6. Significant Risks
Nature of Operations
Offshore crude oil pipeline systems such as ours are affected by oil exploration and production activities. Crude oil reserves are depleting assets that will produce over a finite period. Our Pipeline must access additional reserves to offset either (i) the natural decline in production from existing connected wells or (ii) the loss of any production to a competitor. We actively seek to offset the loss of volumes due to depletion by adding connections to new customers and fields.
In April 2010, the Deepwater Horizon drilling rig caught fire and sank in the Gulf of Mexico, resulting in an oil spill that has significantly impacted ecological resources in the Gulf of Mexico. As a result, in May 2010, a federal offshore drilling moratorium went into effect which halted drilling of uncompleted and new oil and gas wells (in water deeper than 500 feet) in the Gulf of Mexico with certain limited exceptions and halted consideration of drilling permits for deepwater wells.
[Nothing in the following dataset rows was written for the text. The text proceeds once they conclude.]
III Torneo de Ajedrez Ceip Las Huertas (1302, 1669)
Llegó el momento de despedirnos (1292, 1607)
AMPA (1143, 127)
The moratorium was lifted in October 2010; however, it is uncertain at this time how and to what extent oil and natural gas supplies from the Gulf of Mexico and other offshore drilling areas will be affected. A continued decline in oil and natural gas production volumes and or a failure to achieve anticipated future production due to limitations caused by the federal moratorium could have a material adverse effect on our financial position, results of operations or cash flows.
F-60
Weather-Related Risks
Our assets are located offshore Texas and Louisiana in the Gulf of Mexico, which is prone to tropical weather events such as hurricanes. Our Partners are required to maintain certain levels of insurance with respect to our assets. If our assets were materially damaged in a storm, it could have a material impact on our financial position and results of operations.